Segment Start: GIVEN RECORDS
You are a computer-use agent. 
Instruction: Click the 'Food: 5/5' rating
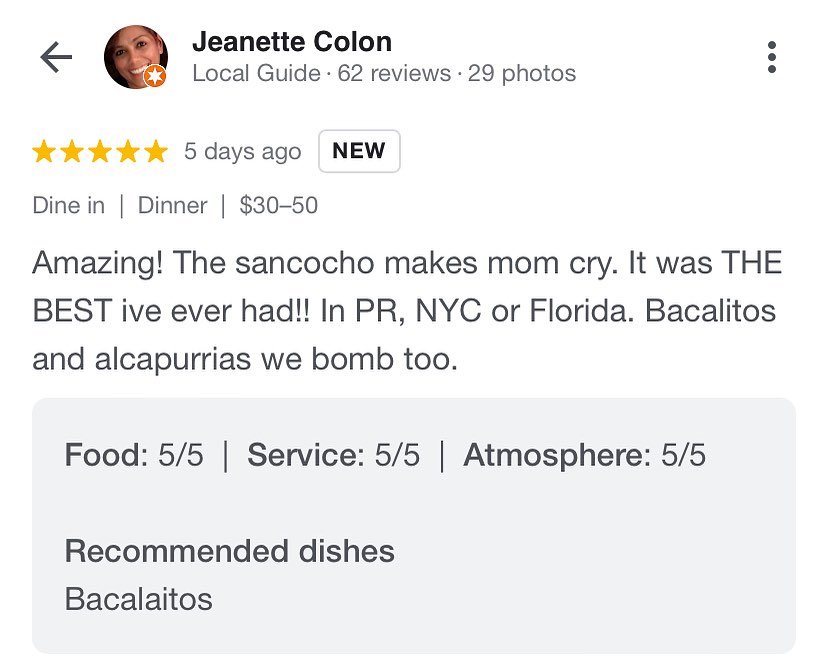tap(134, 455)
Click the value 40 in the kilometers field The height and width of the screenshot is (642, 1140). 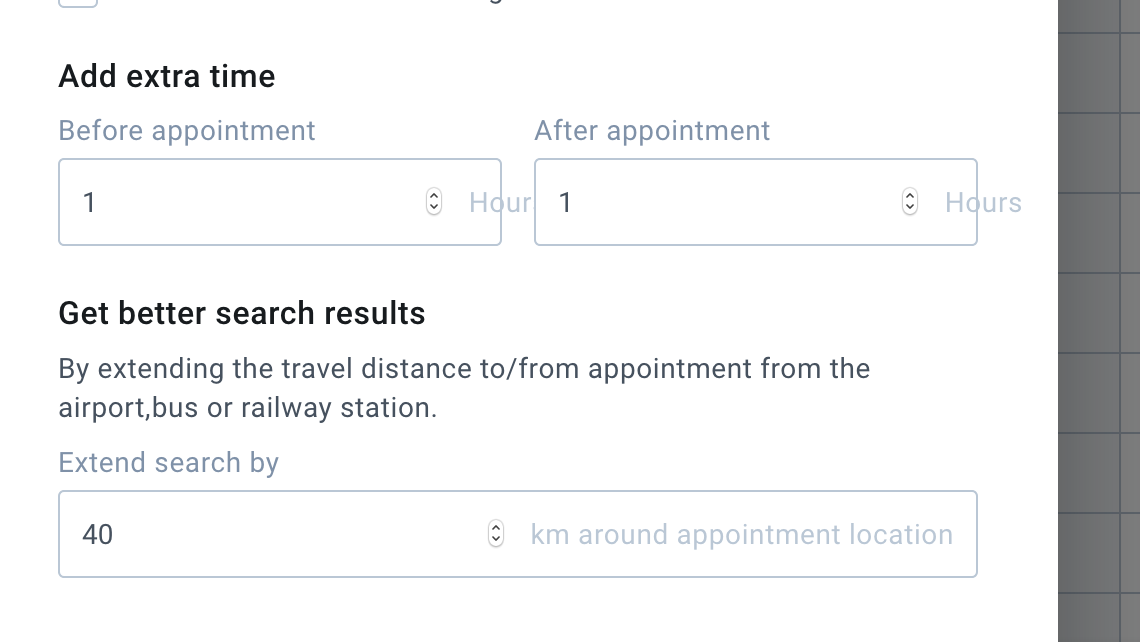tap(97, 534)
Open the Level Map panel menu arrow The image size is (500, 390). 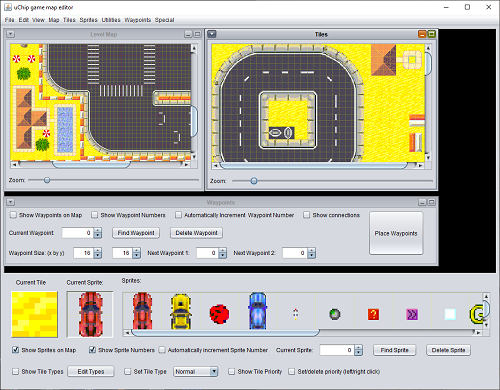(10, 34)
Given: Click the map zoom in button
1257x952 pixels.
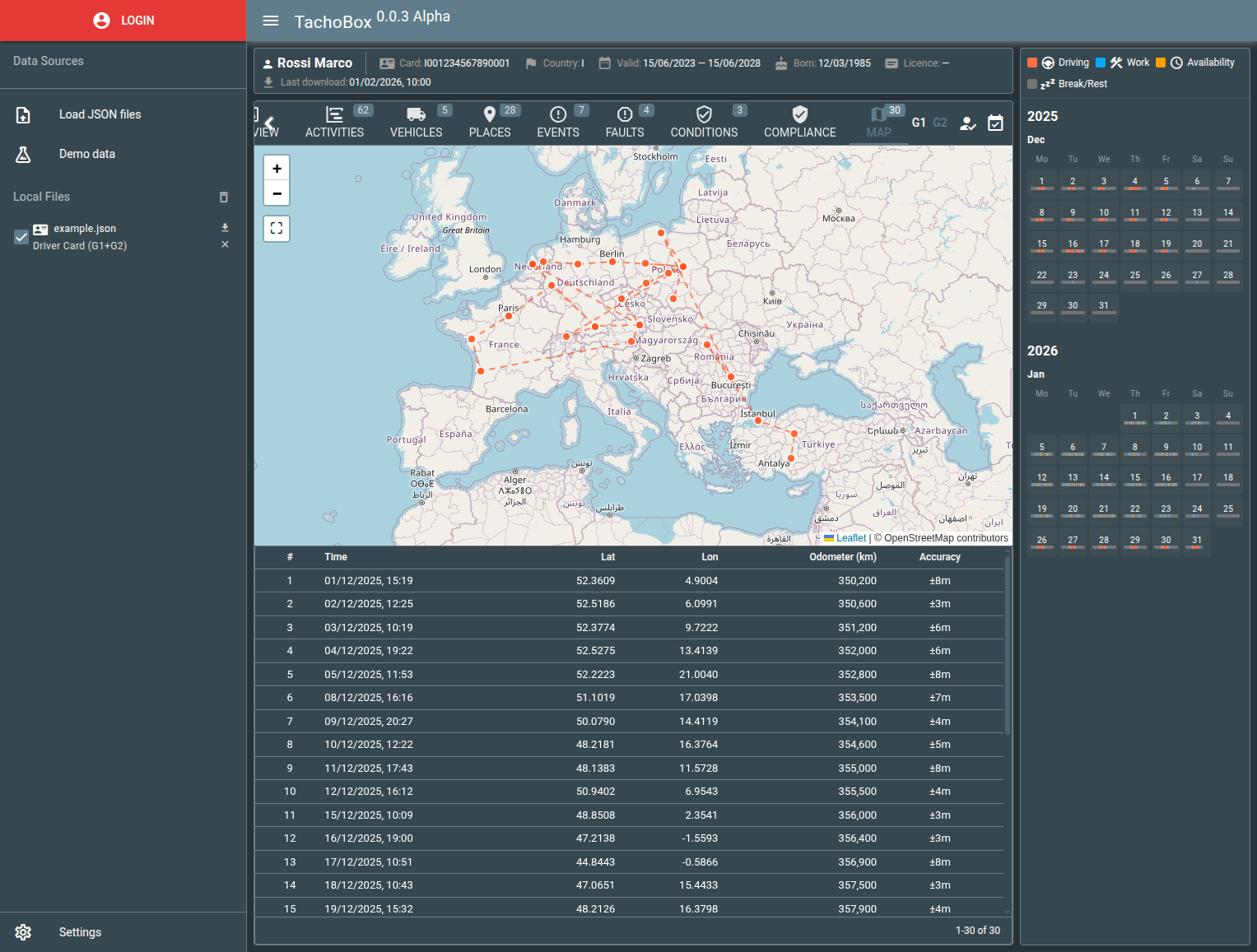Looking at the screenshot, I should coord(277,168).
Segment End: GIVEN RECORDS
_ASSIGNED TASK_
Copy exactly the lines from the line that holds "Given: Click the map zoom in button" to the end of the listing, both included. Leave the pictures out.

_RESPONSE_
Given: Click the map zoom in button
1257x952 pixels.
Looking at the screenshot, I should coord(277,168).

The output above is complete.